08 January 2020
For the third year in a row, I was happy to lead a mid-winter walk along the Mill Race Trail in St. Jacobs
Miriam and I were up long before dawn, but as daylight began to manifest itself we could see that it was a bright day and the thermometer read minus 7°C. That is about as perfect as one might expect for a January day in Ontario.
A couple of eager participants were there ahead of us, but I always plan to arrive before the people taking part, and Miriam had time to walk down to the Conestogo River to memorialize the winter experience.
The horse and buggy of an Old Order Mennonite rattled by.
I am always a little bemused by the ill-informed benighted people who infer that we endure winter only because we have to, that somehow we should feel aggrieved and that perhaps we should simply hibernate. Does the picture below convey the sentiments of people who feel resentful of our climate? Or does it portray eager naturalists about to embark on a walk to enjoy nature in all its winter splendour?
I was astounded recently to read the comment by a fellow blogger that she would not even partake in an outdoor picnic unless the temperature was at least 26 degrees. Sometimes we picnic in the snow.
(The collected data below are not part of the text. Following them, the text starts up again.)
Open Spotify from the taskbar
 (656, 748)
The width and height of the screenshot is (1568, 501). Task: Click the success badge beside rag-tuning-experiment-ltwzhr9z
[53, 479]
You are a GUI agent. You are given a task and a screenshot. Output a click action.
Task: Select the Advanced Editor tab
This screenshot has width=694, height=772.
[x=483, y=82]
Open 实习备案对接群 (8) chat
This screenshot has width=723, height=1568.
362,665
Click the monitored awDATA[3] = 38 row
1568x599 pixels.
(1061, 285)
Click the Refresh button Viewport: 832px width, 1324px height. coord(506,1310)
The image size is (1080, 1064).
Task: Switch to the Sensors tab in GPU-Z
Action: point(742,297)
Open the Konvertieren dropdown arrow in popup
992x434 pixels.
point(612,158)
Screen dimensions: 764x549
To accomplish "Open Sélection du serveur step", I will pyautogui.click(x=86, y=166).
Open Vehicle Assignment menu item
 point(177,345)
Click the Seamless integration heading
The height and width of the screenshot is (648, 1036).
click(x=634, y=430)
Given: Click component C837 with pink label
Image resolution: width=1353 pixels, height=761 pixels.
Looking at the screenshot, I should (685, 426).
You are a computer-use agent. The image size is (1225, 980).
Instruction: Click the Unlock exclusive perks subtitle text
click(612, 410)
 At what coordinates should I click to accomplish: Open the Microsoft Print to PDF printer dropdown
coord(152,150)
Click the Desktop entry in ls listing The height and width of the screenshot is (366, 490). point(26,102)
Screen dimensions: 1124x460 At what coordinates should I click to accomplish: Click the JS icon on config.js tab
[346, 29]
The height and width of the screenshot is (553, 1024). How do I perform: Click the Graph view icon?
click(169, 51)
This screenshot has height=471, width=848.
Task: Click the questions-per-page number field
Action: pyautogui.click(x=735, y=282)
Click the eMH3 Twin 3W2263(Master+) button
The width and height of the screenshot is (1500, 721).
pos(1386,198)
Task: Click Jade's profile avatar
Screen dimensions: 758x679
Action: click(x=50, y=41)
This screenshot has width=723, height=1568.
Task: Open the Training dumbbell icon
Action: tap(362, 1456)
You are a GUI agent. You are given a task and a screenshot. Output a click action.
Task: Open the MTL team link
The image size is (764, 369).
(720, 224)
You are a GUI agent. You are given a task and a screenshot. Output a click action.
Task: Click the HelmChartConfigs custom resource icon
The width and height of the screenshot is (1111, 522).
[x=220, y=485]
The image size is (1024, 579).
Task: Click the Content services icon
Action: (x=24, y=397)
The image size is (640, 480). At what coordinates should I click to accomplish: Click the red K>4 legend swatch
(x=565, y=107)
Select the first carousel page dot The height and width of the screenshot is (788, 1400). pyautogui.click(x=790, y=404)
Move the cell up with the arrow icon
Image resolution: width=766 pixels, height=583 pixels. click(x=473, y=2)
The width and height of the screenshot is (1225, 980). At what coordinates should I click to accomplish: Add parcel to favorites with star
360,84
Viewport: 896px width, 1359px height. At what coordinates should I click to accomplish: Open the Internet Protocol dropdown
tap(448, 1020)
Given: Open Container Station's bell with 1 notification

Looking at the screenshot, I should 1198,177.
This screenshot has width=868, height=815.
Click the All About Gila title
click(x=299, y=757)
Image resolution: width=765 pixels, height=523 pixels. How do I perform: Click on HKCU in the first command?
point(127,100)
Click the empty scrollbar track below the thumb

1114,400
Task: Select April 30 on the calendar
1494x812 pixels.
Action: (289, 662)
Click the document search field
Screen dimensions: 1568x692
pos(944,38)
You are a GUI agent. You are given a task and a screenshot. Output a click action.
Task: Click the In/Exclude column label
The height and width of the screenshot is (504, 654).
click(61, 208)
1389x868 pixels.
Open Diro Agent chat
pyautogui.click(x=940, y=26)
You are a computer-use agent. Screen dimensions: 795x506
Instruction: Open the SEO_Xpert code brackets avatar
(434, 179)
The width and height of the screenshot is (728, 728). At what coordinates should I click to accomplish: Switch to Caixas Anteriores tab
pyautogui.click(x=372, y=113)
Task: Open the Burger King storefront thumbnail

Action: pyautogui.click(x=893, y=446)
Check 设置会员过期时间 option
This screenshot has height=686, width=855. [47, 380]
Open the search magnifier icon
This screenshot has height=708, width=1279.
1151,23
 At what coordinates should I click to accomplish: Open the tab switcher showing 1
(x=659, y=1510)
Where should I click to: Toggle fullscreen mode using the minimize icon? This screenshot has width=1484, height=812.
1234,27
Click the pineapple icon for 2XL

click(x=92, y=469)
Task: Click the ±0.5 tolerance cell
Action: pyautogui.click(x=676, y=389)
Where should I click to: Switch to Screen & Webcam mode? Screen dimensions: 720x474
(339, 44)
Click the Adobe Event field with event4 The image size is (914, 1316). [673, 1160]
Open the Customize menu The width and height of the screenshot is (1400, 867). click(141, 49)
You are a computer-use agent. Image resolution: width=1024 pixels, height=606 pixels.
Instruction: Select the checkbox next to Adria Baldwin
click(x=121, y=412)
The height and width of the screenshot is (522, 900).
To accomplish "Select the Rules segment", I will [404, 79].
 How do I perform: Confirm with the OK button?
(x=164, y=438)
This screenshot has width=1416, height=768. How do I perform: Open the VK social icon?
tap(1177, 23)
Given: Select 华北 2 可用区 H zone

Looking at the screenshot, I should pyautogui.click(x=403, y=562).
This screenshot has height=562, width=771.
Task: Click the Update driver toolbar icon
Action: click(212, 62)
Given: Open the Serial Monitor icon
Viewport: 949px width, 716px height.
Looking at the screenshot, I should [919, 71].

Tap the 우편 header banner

There are those who seem to only relish temperatures that blister the skin, although I suspect that intense heat drives people indoors far more than our glorious cold winter days cause us to remain at home. No doubt everyone reading these words is fully aware of the enormous tragedy going on in Australia, with wildfires out of control, and devastation and death to humans and fellow creatures alike, and the complete elimination of habitat, and houses burned to the ground. I suspect that most Australians would welcome a couple of days of minus seven with snow right about now, and would willingly trade the forty plus temperatures they are dealing with daily.
We set off along the trail.
The scenery was splendid.
Part of the magic of the Mill Race Trail is the friendly and intimate relationship that has developed with Black-capped Chickadees (Poecile atricapillus) and feeding them is one of the highlights of this outing. We were not far into our perambulation before we were surrounded by birds eager for a gift of food, with keen bird lovers equally expectant of the time to be enjoyed with a wild creature. I am indebted to Don Thomas for a fine series of pictures depicting this activity. (In the group picture above Don is at the far right).
Other birds of course join the group, but most are reluctant to land on an outstretched hand with the alacrity of a chickadee. White-breasted Nuthatch (Sitta carolinensis) will sometimes do it and it is always a special moment if it is your extended hand that is chosen.
Recently, for the first time ever, I had a Downy Woodpecker (Dryobates pubescens) feed from my hand, but I have not yet succeeded in achieving this thrill along the Mill Race.
The vivid scarlet of a male Northern Cardinal (Cardinalis cardinalis) against the white of the snow or a backdrop of conifers never gets old.
Snow creates many fanciful shapes; I think that the way it has collected here reminds one of confections. Cupcakes anyone?
How about this beautiful image?
Snow, snow and more snow.....
Happy birders trundled along the trail, feeding birds, looking at birds, discussing birds, enjoying each other's company - glorious nature, glorious winter, glorious friendship.
Age is no impediment. I am sure that my dear friend, Meg Slater, shown below with the two poles will not mind me mentioning that she will never see eighty again.
Perhaps these reflections caused us to reflect on our own good fortune.
There were several small groups of Mallards (Anas platyrynchos) on the water, and we enjoyed seeing every one of them.
Chickadees were always present to remind us that though the Mallards may have a wonderful green sheen to their heads and a jaunty curly tail, chickadees are the marquee attraction on the Mill Race Trail.
As we arrived in the village of St. Jacobs, the snow piled in the parking lot looked quite mountainous, with the silos in the background.
One of the reasons that this particular outing is always such a pleasure, is that we break the journey with a visit to the Eco Café.
Everyone was ready for a hot coffee and I think that most of us got a little snack to go with it. Miriam and I split a delicious scone.
It is always a good idea to keep a close eye on wayward children.
Having refreshed ourselves and used the washrooms, we started back along the trail, having enjoyed a brisk, invigorating, interesting, rewarding morning with good friends and fellow naturalists.
Florida, you ask? Arizona perhaps? No thanks! Ontario every time!